Les vacances parlementaires, censées être un moment de recevabilité et de proximité entre les élus et leurs bases, tournent de plus en plus à la période des grandes disparitions. Beaucoup de députés préfèrent garder leurs distances. La raison n’est pas intimement liée au respect du code de la route mais à une peur bien concrète : celle de ne pas pouvoir satisfaire la pression sociale et financière d’une population en détresse. Une situation que le politologue Professeur SYLVAIN KANTOLOMBA  qualifie de « dérive de notre démocratie représentative ».

Entre obligation légale et réalité sociale

Selon le règlement intérieur, chaque député a l’obligation de séjourner au moins trente jours consécutifs dans sa circonscription pendant les vacances parlementaires. Cette période de trois mois, calquée sur la durée d’une session, doit permettre aux élus de tâter la température sociale et de recueillir les doléances de leurs électeurs.

Le Professeur Sylvain KANTOLOMBA , analyste politique et enseignant, rappelle que cette exigence vise à garantir la redevabilité du député envers sa base :

« Un député est un représentant du peuple. Il a l’obligation de rendre compte à ses électeurs. La loi lui impose de passer un mois ininterrompu dans sa circonscription, afin de comprendre le vécu quotidien de sa population. »

À la fin de cette période, un rapport de vacances parlementaires doit être soumis à l’Assemblée. Ce document, précise le professeur, « reprend les aspects politiques, sociaux, économiques et administratifs de la circonscription », et devrait permettre d’évaluer la réalité du terrain.

Des élus transformés en agents sociaux

Sur le papier, tout est clair. Mais sur le terrain, la théorie se heurte à une dure réalité. Beaucoup de députés évitent leur base, incapables de répondre à la longue liste des demandes financières. La population, confrontée à la précarité, voit dans le député un bienfaiteur plutôt qu’un législateur.

« Aujourd’hui, le député n’est plus seulement un représentant du peuple, mais un agent social. La population l’interpelle pour des problèmes de loyer, de scolarité ou même familiaux. Le député doit avoir une poche bien garnie pour ne pas être rejeté », ironise le Professeur KANTOLOMBA .

Ce glissement de rôle, poursuit-il, vient de promesses électorales aussi irréalistes que généreuses :

« Pendant la campagne, beaucoup promettent de transformer la vie sociale, alors qu’ils n’ont aucun budget pour cela. Les moyens appartiennent à l’exécutif, pas au législatif. »

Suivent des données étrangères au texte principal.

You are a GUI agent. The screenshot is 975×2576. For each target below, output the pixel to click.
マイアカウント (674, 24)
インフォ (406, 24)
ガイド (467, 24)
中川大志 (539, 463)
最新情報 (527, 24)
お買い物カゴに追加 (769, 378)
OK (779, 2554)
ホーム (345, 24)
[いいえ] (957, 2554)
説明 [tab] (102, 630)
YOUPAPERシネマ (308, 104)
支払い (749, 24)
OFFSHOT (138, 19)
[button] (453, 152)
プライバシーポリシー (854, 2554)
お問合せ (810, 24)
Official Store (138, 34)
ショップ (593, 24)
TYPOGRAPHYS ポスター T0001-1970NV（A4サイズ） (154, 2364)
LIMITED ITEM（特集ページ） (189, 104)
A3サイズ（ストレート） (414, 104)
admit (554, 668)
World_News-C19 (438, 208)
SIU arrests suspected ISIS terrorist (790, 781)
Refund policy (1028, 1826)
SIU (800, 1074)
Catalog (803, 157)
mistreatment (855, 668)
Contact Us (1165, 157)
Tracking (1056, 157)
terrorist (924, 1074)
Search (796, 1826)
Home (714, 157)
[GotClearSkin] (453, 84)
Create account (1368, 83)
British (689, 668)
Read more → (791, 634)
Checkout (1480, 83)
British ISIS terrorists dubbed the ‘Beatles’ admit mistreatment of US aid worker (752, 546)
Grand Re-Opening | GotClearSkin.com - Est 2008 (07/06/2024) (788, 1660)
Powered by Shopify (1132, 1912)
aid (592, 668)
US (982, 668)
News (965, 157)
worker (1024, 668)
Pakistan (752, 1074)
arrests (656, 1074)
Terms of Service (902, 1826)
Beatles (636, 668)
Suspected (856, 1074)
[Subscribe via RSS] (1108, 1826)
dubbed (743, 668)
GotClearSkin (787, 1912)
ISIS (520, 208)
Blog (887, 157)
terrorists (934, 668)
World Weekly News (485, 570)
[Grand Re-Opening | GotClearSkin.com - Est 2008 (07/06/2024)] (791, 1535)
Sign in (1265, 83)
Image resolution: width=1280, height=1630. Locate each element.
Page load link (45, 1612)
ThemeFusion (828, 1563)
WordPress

Certains élus ne mettent plus les pieds dans leurs fiefs, de peur d’être pris pour des guichetiers de la République. Car le citoyen congolais, lui, ne fait pas de différence entre un député et un distributeur automatique.Vacances parlementaires ! Mais à ce stade, c’est plutôt une retraite spirituelle. Loin du peuple, loin des problèmes, près du confort.

Une rupture inquiétante entre élus et électeurs

Certains élus ne mettent plus les pieds dans leurs fiefs, de peur d’être pris pour des guichetiers de la République. Car le citoyen congolais, lui, ne fait pas de différence entre un député et un distributeur automatique.Vacances parlementaires ! Mais à ce stade, c’est plutôt une retraite spirituelle. Loin du peuple, loin des problèmes, près du confort.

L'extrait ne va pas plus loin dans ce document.